Menarik. Inilah ungkapan pertama kali, saat mendengar pertanyaan dari salah satu peserta didik pada saat diberikan tugas untuk menulis materi pembelajaran sesuai dengan pemahamannya. Dia bertanya : "Pak, kapan ya sekolah kita berubah jadi ga nulis -- nulis kayak gini lagi?" dia menambahkan : "kaan sekarang eranya udah digital pak, udah pakai e book, tab".
Jauh sebelum pertanyaan ini terlontar dari seorang anak didik saya, saya sudah mendapatkan pemahaman bahwa proses pembelajaran di era digitalisasi seperti saat ini masih membutuhkan pola belajar dengan membaca dan menulis. Hal ini bukan tanpa alasan.
Mengutip sebuah makalah yang dipublikasikan di Frontiers in Psychology menyimpulkan setiap kali gerakan tulisan tangan dilakukan, lebih banyak bagian otak yang terstimulasi sehingga menghasilkan pembentukan konektivitas jaringan saraf yang lebih kompleks. Dengan kata lain, menulis dengan tangan, bukan mengetik dengan keyboard, membantu kita untuk mengingat sesuatu.
Pandangan mengenai pentingnya menulis dalam pembelajaran diperkuat juga oleh studi yang dilakukan Profesor Audrey van der Meer di NTNU. Studi tersebut menyatakan bahwa penggunaan pena dan kertas memberi otak lebih banyak 'kait' untuk menggantung ingatan Anda. Menulis dengan tangan menciptakan lebih banyak aktivitas di bagian sensorimotor otak.
Banyak indra diaktifkan dengan menekan pena di atas kertas, melihat huruf yang Anda tulis dan mendengar suara yang Anda buat saat menulis," jelas Van der Meer seperti dikutip dari Times of India.
Di sisi lain, penggunaan gawai sebagai konsekuensi dari berkembangnya digitalisasi yang juga memberikan dampak terhadap transformasi pembelajaran tidak dapat dipungkiri memberikan berbagai pengaruh negatif.

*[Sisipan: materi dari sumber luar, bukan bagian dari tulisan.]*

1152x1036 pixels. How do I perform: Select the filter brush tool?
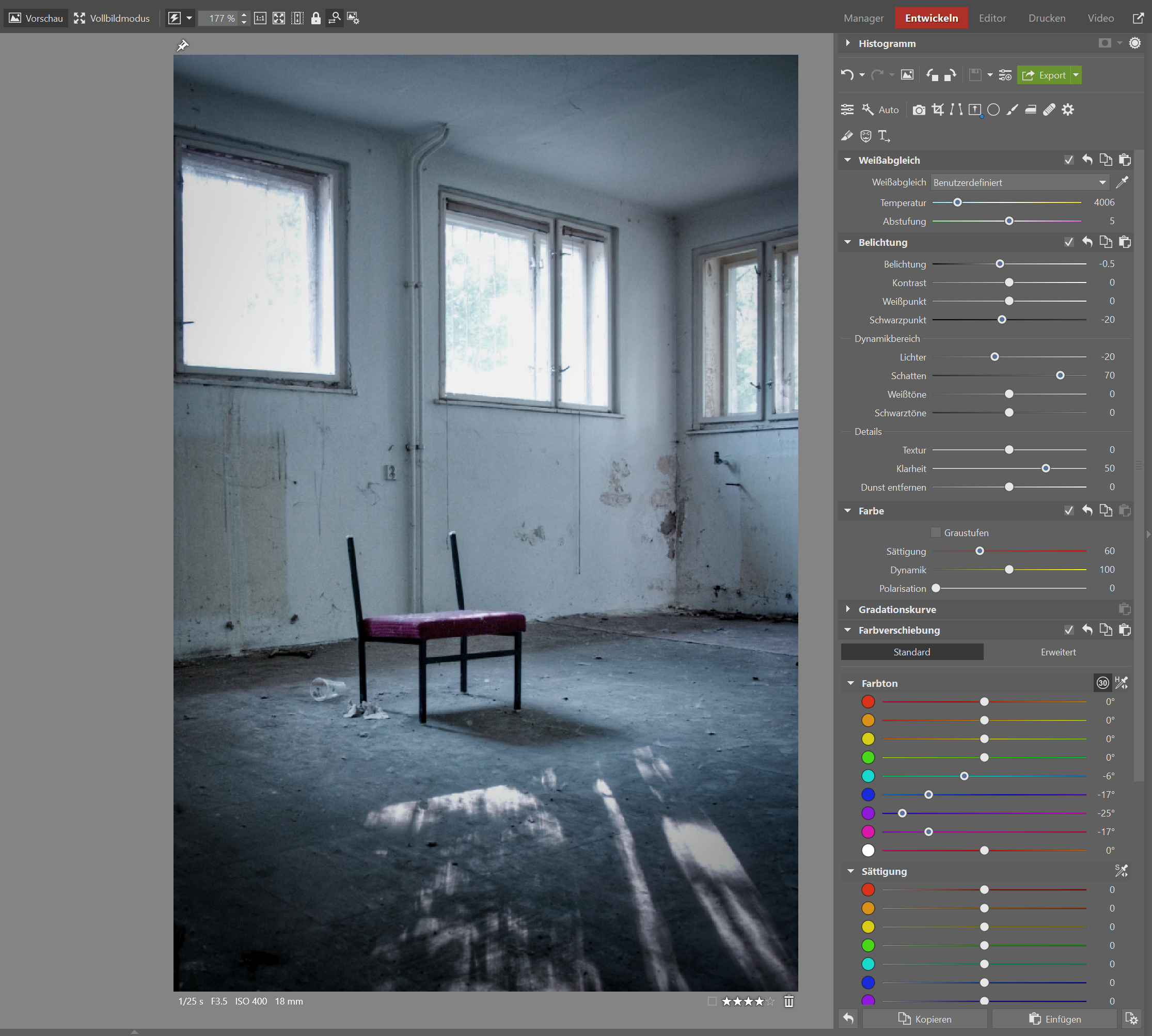tap(1012, 110)
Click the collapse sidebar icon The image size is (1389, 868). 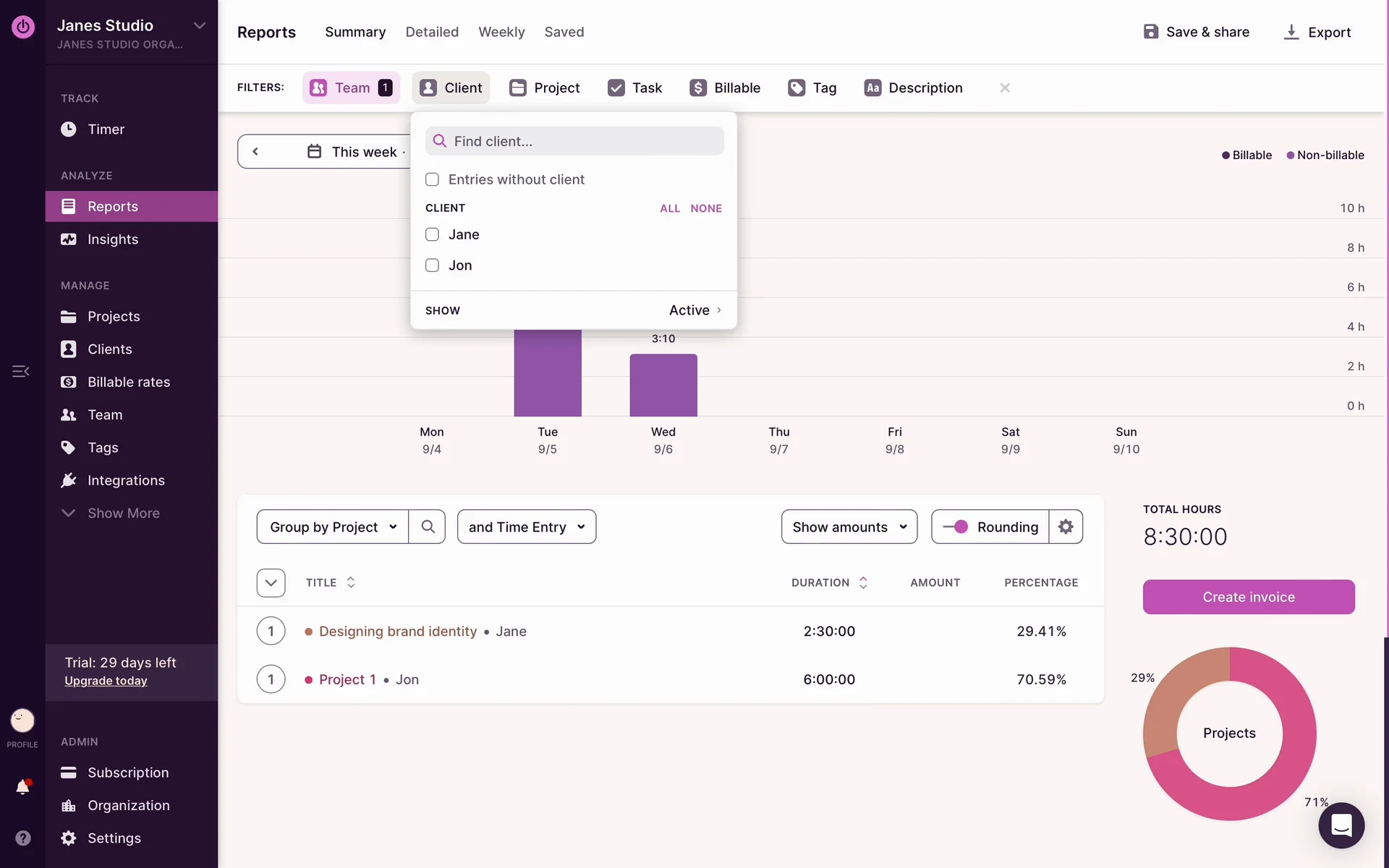point(20,371)
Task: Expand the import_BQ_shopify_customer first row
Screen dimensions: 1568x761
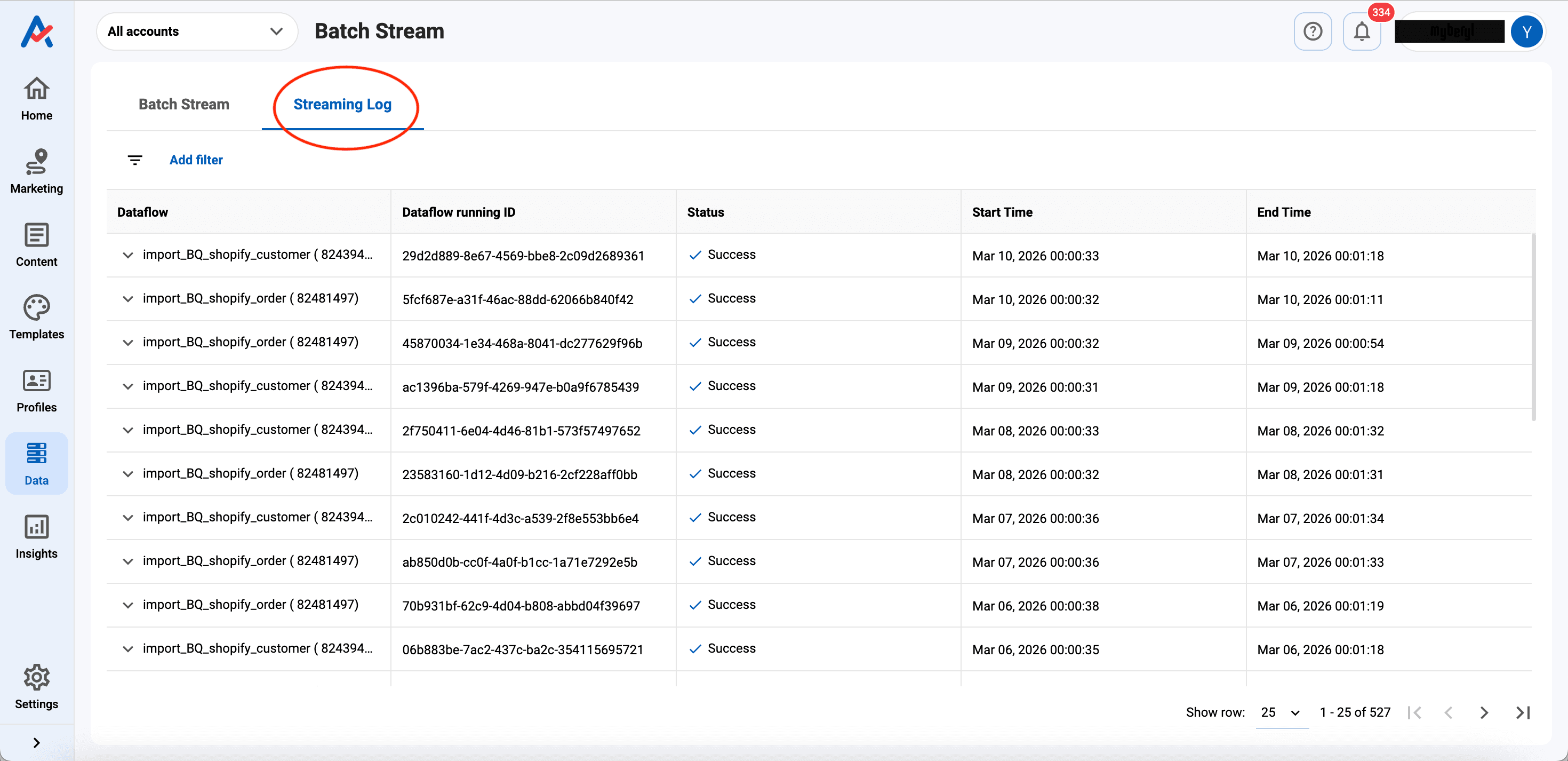Action: point(128,255)
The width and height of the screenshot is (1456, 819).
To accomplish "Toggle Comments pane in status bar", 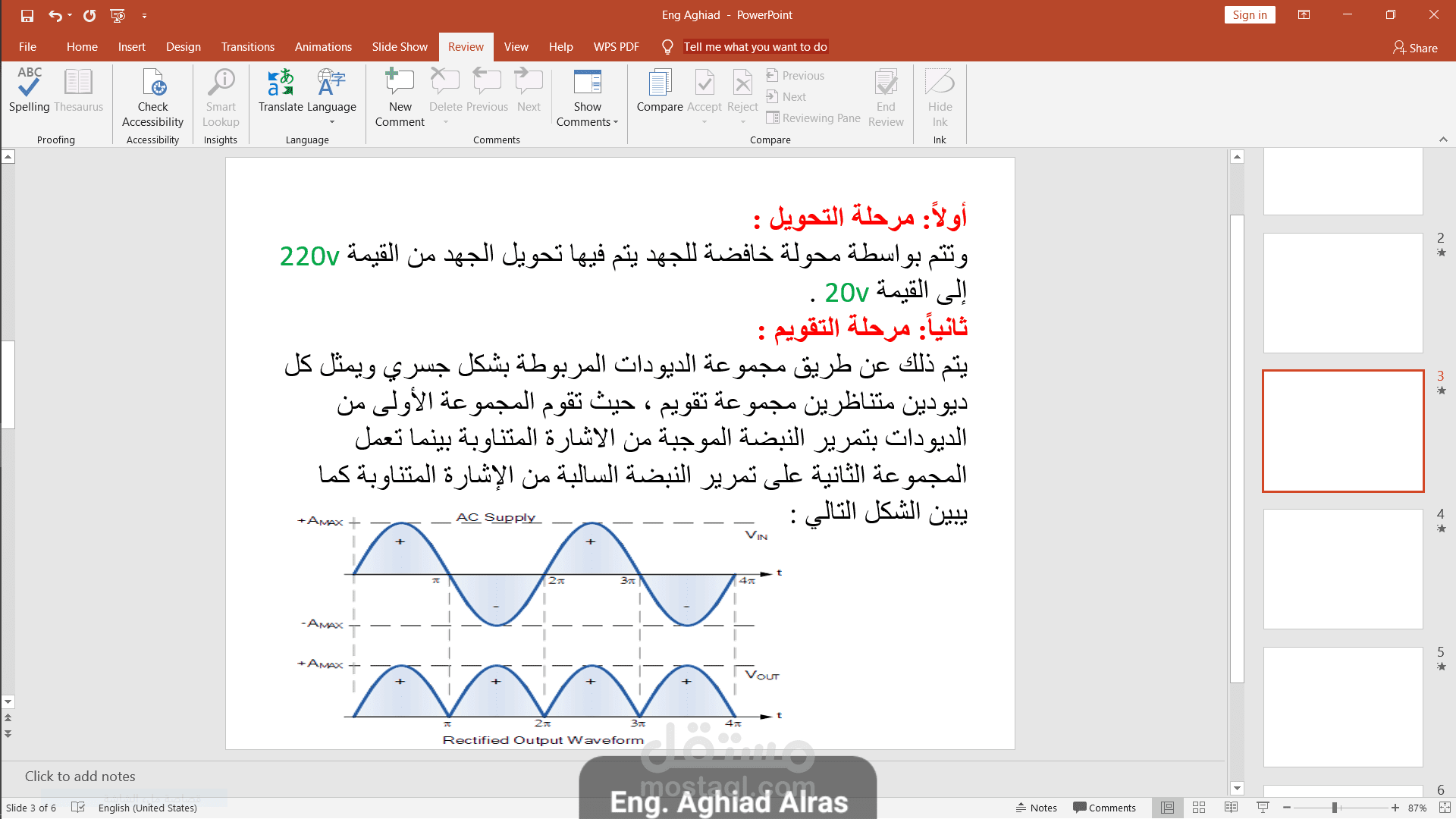I will (1104, 808).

Temuan di lapangan, peserta didik cenderung tidak fokus, tidak serius, kurang konsentrasi bahkan cenderung manipulatif. Peserta didik mengerjakan tugas secara tergesa -- gesa, ingin cepat selesai karena ingin menggunakan gadgetnya untuk bermain, entah untuk sekedar membuka media sosial atau bermain game online.
Hal ini juga ditemukan saat proses ujian dilakukan secara online terbatas. Beberapa oknum peserta didik memanfaatkan teknologi untuk melakukan pelbagai kecurangan, mencari jawaban dari aplikasi -- aplikasi dan selesai dengan cepat. Akhirnya, hal ini kelak akan berdampak pada tidak validnya hasil evaluasi pembelajaran, karena alat ukur evaluasinya diakali dengan kecurangan dengan sedemikian rupa.
Perihal dari dampak buruk penggunaan gawai sudah banyak terdokumentasikan dalam bentuk jurnal atau hasil penelitian. Peneliti ilmu psikologi dan otak Universitas Indiana, Amerika Serikat, Karin James, menulis makalah yang terbit di jurnal Association of Psychological Science edisi 2017.
Ia menjelaskan, memakai gawai, meskipun menyenangkan, sebenarnya memiskinkan anak dari latihan motorik. Selain itu, radiasi gawai buruk bagi mata dan membuat anak tidak mengembangkan kemampuan berkonsentrasi dalam waktu lama.